:: Dataset records
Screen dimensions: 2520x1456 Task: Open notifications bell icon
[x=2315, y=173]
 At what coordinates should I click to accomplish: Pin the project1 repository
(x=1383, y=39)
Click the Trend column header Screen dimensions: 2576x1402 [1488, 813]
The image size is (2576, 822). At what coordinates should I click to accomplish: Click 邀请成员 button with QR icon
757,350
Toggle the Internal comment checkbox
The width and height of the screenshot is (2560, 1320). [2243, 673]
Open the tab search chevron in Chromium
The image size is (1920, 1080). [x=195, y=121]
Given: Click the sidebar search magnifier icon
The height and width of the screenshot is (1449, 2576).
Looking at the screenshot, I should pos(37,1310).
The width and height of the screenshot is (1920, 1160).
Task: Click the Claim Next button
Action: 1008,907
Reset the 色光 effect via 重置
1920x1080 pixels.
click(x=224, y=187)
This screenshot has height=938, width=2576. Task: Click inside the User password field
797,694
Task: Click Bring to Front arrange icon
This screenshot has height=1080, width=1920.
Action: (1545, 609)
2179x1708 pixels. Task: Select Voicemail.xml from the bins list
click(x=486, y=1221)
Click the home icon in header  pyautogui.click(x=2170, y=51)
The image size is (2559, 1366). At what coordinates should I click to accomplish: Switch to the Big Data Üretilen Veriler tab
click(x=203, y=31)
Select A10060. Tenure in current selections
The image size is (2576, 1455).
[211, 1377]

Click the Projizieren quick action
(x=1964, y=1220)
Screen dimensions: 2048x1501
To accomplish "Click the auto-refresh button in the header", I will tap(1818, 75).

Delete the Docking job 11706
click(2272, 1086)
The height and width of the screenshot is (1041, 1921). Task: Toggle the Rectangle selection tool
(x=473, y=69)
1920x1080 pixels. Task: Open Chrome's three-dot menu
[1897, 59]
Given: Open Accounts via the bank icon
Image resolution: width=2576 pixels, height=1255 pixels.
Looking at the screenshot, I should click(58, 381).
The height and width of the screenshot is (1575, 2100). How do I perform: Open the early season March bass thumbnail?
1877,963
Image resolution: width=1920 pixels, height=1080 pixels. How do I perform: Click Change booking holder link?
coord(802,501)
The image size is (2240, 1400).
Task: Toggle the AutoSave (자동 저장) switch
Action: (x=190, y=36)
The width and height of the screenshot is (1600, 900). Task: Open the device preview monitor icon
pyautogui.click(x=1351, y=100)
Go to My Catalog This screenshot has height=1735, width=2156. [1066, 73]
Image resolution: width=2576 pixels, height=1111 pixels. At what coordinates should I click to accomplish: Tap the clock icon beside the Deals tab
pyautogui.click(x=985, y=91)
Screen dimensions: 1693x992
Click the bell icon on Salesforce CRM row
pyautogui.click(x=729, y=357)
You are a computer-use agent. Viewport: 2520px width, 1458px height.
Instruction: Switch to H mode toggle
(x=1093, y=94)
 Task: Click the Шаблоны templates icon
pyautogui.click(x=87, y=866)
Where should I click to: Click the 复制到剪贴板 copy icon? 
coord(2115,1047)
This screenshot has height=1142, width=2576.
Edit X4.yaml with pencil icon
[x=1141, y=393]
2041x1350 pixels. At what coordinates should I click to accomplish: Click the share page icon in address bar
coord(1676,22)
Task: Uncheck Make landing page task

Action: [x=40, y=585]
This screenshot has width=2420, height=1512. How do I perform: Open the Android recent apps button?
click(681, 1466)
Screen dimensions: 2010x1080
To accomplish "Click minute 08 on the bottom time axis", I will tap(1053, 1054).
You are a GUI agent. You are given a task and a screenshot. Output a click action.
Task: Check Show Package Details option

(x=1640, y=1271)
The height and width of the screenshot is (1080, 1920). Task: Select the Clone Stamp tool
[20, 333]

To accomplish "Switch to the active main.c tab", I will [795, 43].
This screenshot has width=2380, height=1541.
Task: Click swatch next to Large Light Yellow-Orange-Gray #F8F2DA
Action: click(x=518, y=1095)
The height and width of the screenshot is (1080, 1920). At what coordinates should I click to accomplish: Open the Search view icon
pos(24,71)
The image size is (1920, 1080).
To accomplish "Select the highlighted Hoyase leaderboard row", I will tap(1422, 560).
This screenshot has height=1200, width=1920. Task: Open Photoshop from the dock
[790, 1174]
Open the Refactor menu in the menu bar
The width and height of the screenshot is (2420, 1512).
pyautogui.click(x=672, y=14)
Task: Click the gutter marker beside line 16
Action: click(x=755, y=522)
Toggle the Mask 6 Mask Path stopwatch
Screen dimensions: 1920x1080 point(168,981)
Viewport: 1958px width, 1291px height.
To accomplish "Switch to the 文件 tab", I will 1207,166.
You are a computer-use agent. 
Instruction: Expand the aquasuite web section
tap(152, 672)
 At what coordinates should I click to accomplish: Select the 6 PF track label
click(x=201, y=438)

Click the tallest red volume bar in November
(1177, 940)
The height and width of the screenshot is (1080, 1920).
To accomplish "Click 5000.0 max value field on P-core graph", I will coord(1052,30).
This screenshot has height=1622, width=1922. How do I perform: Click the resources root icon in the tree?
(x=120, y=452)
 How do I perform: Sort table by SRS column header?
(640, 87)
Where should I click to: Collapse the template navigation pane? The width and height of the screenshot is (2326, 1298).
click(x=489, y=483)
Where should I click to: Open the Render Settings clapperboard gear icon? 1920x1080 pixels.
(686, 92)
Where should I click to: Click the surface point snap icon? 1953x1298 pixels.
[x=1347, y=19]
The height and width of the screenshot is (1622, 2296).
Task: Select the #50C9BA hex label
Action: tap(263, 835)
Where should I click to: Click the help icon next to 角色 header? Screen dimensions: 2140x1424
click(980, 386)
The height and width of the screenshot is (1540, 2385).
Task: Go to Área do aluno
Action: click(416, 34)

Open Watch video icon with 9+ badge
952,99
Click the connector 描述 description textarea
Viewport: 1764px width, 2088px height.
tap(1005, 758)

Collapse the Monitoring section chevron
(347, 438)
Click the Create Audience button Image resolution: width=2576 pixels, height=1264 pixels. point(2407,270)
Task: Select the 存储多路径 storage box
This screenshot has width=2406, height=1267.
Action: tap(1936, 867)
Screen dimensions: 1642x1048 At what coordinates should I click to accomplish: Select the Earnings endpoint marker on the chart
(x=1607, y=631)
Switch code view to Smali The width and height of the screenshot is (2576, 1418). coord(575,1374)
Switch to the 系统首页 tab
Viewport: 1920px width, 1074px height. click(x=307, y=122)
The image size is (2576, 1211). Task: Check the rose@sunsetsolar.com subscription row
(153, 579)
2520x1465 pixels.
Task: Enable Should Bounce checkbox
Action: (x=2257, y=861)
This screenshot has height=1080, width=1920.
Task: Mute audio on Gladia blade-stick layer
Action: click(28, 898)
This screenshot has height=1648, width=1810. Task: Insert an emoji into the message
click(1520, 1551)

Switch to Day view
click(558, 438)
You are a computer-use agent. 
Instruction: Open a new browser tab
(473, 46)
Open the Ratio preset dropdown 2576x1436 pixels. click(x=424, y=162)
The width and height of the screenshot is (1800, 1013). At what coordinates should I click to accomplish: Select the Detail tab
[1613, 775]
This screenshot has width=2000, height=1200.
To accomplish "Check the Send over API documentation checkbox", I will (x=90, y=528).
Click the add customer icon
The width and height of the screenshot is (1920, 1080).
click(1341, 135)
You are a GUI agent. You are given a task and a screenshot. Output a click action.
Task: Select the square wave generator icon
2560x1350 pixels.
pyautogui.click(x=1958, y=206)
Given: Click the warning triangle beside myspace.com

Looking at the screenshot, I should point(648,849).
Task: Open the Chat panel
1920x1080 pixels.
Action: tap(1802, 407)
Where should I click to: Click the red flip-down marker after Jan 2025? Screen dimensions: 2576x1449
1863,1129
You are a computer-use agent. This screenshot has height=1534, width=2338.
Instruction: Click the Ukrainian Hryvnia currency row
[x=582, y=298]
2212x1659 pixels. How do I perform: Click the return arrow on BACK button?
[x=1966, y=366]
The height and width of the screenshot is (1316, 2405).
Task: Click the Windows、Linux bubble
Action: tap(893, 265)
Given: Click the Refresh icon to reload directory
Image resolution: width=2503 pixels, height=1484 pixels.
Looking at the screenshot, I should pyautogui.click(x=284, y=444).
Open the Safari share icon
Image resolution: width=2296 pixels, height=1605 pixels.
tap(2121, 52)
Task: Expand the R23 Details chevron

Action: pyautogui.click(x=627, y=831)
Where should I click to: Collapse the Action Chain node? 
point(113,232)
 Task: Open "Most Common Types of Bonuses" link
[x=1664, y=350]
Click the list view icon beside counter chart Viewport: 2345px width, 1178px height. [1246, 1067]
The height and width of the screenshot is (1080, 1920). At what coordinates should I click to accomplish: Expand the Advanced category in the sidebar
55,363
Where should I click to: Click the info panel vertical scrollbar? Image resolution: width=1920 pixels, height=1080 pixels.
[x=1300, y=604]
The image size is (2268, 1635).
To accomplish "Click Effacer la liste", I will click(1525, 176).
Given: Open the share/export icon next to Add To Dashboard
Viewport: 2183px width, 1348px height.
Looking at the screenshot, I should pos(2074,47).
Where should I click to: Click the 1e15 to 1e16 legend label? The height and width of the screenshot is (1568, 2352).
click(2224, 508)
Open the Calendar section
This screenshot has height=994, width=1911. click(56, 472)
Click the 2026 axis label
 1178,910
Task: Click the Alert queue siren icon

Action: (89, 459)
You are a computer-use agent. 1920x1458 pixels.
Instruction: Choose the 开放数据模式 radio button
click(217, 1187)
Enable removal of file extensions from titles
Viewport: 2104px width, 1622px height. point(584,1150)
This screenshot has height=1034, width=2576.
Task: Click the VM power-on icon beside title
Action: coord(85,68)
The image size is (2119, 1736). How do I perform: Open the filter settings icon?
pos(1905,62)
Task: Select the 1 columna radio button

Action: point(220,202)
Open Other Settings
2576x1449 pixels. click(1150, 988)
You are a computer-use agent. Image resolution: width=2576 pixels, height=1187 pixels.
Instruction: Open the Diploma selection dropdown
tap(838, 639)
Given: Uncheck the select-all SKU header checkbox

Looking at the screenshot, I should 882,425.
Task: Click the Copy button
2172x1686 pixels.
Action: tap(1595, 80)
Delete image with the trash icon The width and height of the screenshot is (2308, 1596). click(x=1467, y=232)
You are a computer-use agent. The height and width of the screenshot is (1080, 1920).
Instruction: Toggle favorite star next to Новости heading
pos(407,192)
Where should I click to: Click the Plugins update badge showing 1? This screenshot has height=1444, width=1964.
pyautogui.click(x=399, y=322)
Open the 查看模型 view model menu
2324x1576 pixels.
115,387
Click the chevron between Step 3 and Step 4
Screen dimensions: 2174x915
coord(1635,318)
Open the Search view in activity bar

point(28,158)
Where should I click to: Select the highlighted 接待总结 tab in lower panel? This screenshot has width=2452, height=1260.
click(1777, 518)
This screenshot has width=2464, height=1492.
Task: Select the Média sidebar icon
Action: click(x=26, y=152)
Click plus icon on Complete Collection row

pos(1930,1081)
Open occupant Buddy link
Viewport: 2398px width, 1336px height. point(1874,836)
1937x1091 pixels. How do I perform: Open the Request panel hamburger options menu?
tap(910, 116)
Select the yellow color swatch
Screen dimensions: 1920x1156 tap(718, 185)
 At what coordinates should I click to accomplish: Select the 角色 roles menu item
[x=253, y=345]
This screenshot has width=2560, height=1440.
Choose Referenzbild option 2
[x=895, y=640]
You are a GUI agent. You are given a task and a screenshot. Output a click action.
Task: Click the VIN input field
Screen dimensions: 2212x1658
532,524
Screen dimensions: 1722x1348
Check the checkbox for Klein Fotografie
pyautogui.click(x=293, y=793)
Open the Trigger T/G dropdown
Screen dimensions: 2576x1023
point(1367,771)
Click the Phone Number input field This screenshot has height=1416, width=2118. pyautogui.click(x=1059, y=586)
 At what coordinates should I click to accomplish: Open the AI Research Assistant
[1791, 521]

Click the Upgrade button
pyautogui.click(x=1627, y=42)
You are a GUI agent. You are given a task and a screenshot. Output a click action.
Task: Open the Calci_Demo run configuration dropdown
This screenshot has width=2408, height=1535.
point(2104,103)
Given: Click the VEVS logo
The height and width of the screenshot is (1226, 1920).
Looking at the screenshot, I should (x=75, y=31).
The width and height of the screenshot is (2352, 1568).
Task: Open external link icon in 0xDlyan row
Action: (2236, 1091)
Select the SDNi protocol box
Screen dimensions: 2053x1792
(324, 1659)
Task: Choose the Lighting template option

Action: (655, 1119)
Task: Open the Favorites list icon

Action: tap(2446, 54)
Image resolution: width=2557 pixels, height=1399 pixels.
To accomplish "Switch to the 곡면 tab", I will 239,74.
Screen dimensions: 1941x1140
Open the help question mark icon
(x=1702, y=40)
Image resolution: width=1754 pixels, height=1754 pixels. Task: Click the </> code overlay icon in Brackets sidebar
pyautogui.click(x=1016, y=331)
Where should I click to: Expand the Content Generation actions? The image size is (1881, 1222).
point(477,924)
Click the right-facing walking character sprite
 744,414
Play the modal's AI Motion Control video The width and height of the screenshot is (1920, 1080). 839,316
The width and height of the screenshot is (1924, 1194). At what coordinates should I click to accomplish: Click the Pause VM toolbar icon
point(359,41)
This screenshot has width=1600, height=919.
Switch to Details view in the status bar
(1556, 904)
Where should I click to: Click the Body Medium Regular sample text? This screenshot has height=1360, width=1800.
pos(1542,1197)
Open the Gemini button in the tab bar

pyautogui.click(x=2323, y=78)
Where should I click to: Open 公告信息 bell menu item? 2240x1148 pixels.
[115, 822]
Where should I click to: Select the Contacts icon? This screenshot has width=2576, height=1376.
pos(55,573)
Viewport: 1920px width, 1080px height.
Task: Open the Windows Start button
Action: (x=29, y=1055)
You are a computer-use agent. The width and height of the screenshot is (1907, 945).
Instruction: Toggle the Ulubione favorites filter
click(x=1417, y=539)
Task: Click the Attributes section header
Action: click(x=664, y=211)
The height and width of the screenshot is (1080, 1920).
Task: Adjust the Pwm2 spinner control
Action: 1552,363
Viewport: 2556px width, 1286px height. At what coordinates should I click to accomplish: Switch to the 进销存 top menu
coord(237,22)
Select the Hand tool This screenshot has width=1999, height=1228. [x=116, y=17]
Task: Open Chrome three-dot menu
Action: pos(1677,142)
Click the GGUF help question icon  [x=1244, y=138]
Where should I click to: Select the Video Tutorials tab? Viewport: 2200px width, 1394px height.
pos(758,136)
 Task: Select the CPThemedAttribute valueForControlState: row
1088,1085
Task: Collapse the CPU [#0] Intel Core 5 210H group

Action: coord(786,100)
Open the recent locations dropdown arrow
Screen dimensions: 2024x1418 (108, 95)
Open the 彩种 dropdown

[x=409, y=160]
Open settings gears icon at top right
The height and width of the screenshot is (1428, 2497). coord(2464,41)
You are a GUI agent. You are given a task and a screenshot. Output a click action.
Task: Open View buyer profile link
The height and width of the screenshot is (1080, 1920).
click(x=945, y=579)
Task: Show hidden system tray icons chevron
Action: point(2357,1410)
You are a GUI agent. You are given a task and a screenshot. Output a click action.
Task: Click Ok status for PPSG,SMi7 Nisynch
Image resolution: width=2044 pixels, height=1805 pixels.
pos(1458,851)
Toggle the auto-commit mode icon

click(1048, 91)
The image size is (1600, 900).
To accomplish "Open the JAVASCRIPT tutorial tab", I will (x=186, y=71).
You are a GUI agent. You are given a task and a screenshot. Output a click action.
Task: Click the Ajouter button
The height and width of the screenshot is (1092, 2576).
::::
What you will do:
The lines to extract from the data above begin with the line containing "2560x1350 pixels." and end with the line containing "Given: Click the Refresh". Extract them exactly, including both.

Output:
2560x1350 pixels.
pyautogui.click(x=1958, y=206)
Given: Click the warning triangle beside myspace.com

Looking at the screenshot, I should point(648,849).
Task: Open the Chat panel
1920x1080 pixels.
Action: tap(1802, 407)
Where should I click to: Click the red flip-down marker after Jan 2025? Screen dimensions: 2576x1449
1863,1129
You are a computer-use agent. This screenshot has height=1534, width=2338.
Instruction: Click the Ukrainian Hryvnia currency row
[x=582, y=298]
2212x1659 pixels. How do I perform: Click the return arrow on BACK button?
[x=1966, y=366]
The height and width of the screenshot is (1316, 2405).
Task: Click the Windows、Linux bubble
Action: tap(893, 265)
Given: Click the Refresh icon to reload directory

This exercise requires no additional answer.